(My sister Pearl at some cafe in Cagayan de Oro City, circa 2004/ Canon AE-1, Kodak 400 ASA)
Since I was a child, I have always been fascinated with photography. When my mother would bring us to the park so her suki park photographer could take pictures of us–mementos she said of our growing up–I would always end up insisting that I peer into the viewfinder of the camera and imagine doing a shot rather than posing.
I grew up with cameras all around me. This is the reason why I always see the world in frames– images composed, frozen, then moving on, moments that never last but are captured soon enough.
In college, I met my friend Krevo Apuzen, who did black and white photography and who made me fall in love with pictures more than ever– the alchemy of it all! I would spend time watching and helping him develop his pictures in the darkroom even though the smell worsened by rhinitis. But I had to abandon pictures for words. I abandoned photos for paintings.
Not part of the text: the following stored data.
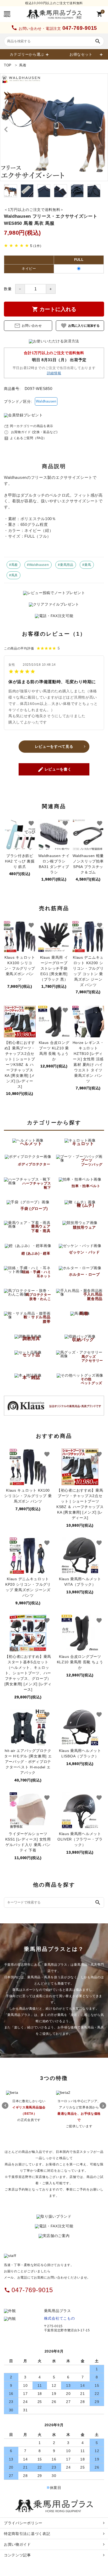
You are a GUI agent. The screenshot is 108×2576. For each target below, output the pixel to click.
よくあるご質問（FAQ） (25, 438)
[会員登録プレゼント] (23, 415)
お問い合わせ (28, 326)
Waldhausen (46, 401)
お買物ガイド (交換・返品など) (31, 432)
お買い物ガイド (17, 2544)
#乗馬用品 (65, 565)
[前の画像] (6, 128)
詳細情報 (54, 373)
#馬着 (13, 565)
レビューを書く (54, 769)
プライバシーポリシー (23, 2523)
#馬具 (13, 575)
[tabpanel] (54, 127)
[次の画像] (101, 128)
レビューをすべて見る (54, 746)
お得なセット (81, 54)
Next (103, 2105)
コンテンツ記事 (17, 2555)
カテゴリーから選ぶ (27, 54)
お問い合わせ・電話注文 (54, 28)
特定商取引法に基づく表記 (27, 2534)
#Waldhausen (38, 565)
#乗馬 (86, 565)
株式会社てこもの (59, 2318)
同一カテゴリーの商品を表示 (28, 426)
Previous (5, 2105)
It was only around 5 years ago, when I transferred to Davao City that I met the late photojournalist Gene Boyd Lumawag who inspired me deeply, and who encouraged me to fall in love with photography again. That was one of the milestones in my life, as I took pictures under his tutelage, secretly from the start. Now, I do not in any way regret my friendship with Gene Boyd. Never a day passed that I didn’t learn insights from him.
Boyd was the one who told me that it is NOT the camera, it is the photographer, after he saw the really antique-looking Canon AE-1 camera I used to take pictures with. For so many years, I have been using film not because I am a purist. But because I can’t afford a digital camera. There is always something more important to spend for, according to my pragmatic self. It was just recently (in 2008 thereabouts) that I finally began my shift from film photography to digital photography. It was not as smooth a transition as I would have wanted it to be, but it was also worth it.